Santa Barbara Auto Group, one of the zoo’s Corporate Conservation Honor Roll members (Deckers is another), helped with the purchase of the Land Rover, which is now festooned with condors and the Zoo logo painted on it. Rich says that on field trips, all the other teams look upon the Santa Barbara Zoo vehicle with envy. “Besides,” Block observes, “the Land Rover can fit exactly two condor carriers in the back; none of the other vehicles can do that.”

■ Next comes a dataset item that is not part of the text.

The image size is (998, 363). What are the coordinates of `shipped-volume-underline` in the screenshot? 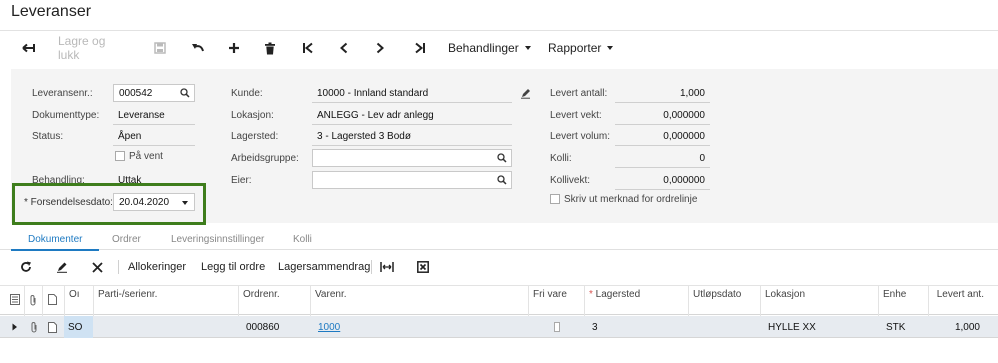 It's located at (662, 146).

The 28-acre zoo’s new Blackbird Architects-designed condor compound is due to open late this year or early 2009.

Nikki Had a Baby

Marni Rozet, Executive Director of the Teddy Bear Cancer Foundation, tells us that Rylie Simone Katz has arrived into the world safely & beautifully at 7 pounds, 5 ounces! Mom Nikki Katz, who founded Teddy Bear Cancer Foundation, delivered at Community Memorial Hospital in Ventura.

Quotable Locals

“[U.S. Congresswoman] Maxine Waters is not smart enough to be a spell checker in an M & M factory,” quipped “Liberal Fascism” author Jonah Goldberg during a Q & A session after his recent Young Americans Foundation-sponsored talk at the Reagan Ranch Center...Award-winning costume designer and longtime Montecito resident Arlene Larsen (she and her husband, Milt Larsen, recently decamped to the Mesa) made costumes for hit television shows such as “Laugh-In,” “The Sonny & Cher Show,” and “Murder She Wrote.” She revealed during a recent MJ interview that some time ago she had fabric put aside in a shop whose name she wouldn’t mention, “and [designer] Bob Mackie bought it out from under me for Cher’s wedding dress. I never forgave him for that.” ... “The election of Jimmy Carter turned Iran over to the terrorists. The election of Obama could do the same thing for Iraq,” sniffed conservative columnist John Fund during a panel discussion at this year’s Santa Barbara Retreat, held at the Biltmore and organized by Montecito resident Mary Belle Snow... “If you look just at who’s ahead, McCain is leading in 29 states with 281 electoral votes, Obama is leading in 21 states and Washington D.C. with 257 electoral votes. That’s another close election,” noted senior writer for U.S. News & World Report Michael Barone during the same retreat... “I’d just love to turn Ty Warner loose on our freeways,” says Alice van de Water during a free-for-all discussion at the Valley Club after Christopher Hitchens’ talk. “I think [Warner] could really improve it,” Alice opined, “It would be a parkway again.”